Júri "Blogues de Cinema": «Aferim!», Radu Jude (Roménia, Bulgária, República Checa).

Menção Especial: «Koza», Ivan Ostrochovský (Eslováquia, República Checa).


Prémio FIPRESCI: «Before We Go», Jorge León (Bélgica).


Prémio Format Court: "The Mad Half Hour», Leonardo Brzezicki (Dinamarca, Argentina).


Prémio Árvore da Vida para Filme Português: «Os Olhos de André», António Borges Correia (Portugal).

Menção Especial: «Para Lá do Marão», José Manuel Fernandes (Portugal).

Prémio IndieJúnior Árvore da Vida: «Historia de un Oso», Gabriel Osorio (Chile).

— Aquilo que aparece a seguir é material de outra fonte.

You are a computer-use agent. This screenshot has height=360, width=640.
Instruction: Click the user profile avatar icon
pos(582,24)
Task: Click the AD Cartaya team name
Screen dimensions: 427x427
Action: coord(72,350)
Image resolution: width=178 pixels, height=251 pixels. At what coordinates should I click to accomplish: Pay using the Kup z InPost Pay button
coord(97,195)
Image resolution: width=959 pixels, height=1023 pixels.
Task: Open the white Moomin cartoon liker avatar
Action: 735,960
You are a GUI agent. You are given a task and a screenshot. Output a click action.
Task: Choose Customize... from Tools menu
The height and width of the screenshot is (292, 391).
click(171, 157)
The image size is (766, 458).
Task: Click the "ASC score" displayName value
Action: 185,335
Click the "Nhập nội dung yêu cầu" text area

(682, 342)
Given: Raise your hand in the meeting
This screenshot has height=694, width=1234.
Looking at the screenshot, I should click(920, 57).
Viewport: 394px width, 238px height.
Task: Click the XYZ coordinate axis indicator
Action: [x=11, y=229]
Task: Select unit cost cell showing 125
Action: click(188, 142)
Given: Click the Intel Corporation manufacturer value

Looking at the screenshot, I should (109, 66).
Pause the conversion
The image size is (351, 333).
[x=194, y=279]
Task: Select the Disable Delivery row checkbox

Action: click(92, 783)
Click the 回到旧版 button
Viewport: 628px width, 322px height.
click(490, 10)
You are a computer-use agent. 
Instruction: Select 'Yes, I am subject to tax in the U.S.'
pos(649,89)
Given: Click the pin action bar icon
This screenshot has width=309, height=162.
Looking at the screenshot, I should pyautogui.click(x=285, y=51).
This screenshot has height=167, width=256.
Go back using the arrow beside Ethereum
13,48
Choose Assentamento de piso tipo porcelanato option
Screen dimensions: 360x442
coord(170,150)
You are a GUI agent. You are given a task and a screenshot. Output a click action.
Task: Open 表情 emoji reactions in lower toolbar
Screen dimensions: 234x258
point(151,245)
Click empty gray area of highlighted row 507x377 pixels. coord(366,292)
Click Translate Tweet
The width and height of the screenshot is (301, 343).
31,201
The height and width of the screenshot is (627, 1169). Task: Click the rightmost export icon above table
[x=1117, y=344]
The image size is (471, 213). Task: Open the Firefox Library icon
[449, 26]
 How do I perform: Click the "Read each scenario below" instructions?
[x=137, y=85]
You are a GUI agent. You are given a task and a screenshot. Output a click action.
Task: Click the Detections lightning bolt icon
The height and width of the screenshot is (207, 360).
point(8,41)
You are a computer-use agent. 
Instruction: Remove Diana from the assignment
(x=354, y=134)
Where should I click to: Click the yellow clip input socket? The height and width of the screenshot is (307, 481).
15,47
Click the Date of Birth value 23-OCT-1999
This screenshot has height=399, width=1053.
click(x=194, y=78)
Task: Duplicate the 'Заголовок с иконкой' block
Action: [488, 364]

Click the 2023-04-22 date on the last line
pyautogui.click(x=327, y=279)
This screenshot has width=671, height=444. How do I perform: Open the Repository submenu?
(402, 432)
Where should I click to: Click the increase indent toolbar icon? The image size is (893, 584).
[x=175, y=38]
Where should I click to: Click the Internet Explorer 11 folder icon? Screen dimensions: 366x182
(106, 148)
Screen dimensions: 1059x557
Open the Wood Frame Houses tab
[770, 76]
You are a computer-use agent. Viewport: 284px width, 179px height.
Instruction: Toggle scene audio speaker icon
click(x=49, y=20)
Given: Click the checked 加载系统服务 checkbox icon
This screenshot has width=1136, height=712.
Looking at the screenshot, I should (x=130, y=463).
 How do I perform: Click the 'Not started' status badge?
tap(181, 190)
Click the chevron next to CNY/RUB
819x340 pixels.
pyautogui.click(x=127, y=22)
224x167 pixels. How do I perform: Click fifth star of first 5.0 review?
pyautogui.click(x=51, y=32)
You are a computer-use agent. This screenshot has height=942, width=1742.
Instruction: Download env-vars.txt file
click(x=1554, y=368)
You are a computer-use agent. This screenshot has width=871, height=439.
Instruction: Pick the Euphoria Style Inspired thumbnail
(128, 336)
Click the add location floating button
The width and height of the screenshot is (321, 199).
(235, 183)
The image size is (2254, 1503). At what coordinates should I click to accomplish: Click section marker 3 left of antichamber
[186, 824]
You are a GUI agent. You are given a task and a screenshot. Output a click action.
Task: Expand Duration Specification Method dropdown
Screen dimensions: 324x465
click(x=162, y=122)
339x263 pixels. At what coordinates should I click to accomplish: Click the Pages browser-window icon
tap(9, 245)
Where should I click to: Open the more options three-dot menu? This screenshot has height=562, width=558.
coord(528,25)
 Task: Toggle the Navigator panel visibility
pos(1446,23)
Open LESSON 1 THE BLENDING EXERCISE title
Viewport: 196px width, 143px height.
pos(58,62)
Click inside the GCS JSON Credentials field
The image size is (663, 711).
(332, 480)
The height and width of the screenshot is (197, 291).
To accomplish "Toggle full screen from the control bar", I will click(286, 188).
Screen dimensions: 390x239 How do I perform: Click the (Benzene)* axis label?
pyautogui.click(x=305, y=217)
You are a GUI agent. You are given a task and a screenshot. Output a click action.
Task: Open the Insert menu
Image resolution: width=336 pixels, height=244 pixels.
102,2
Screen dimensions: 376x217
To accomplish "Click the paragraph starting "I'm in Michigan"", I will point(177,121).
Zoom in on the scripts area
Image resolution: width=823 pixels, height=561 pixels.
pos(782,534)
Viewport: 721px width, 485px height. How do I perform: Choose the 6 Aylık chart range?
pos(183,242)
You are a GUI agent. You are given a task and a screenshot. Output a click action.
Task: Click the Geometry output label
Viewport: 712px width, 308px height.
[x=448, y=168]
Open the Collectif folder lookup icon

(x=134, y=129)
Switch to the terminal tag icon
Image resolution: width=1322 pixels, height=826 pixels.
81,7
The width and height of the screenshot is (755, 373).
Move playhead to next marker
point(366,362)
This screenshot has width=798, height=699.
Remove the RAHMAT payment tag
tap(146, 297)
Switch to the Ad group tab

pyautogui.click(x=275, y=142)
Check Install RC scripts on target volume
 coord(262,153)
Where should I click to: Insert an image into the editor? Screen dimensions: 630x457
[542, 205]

Prémio Amnistia Internacional: «O Medo à Espreita», Marta Pessoa (Portugal).

Menção Especial: «Shipwreck», Morgan Knibbe (Holanda, Itália).


Prémio TAP para Longa-Metragem Portuguesa de Ficção: «Os Olhos de André», António Borges Correia (Portugal).

Prémio TAP para Documentário Português de Longa-Metragem: «Rabo de Peixe – Director’s Cut», Joaquim Pinto, Nuno Leonel (Portugal).


Prémio Universidades: «Ming of Harlem: Twenty One Storeys in The Air», Phillip Warnell (Reino Unido, Bélgica, EUA).


Prémio Escolas: «A Trama e o Círculo», Francisco Queimadela, Mariana Caló (Portugal).


Prémio do Público para Longa-Metragem: «A Toca do Lobo», Catarina Mourão (Portugal).

Prémio do Público para Curta-Metragem: «In Waking Hours», Katrien Vanagt, Sarah Vanagt (Bélgica).

Prémio do Público IndieJúnior: «A Lua e o Lobo», Patrick Delage, Toma Leroux (França).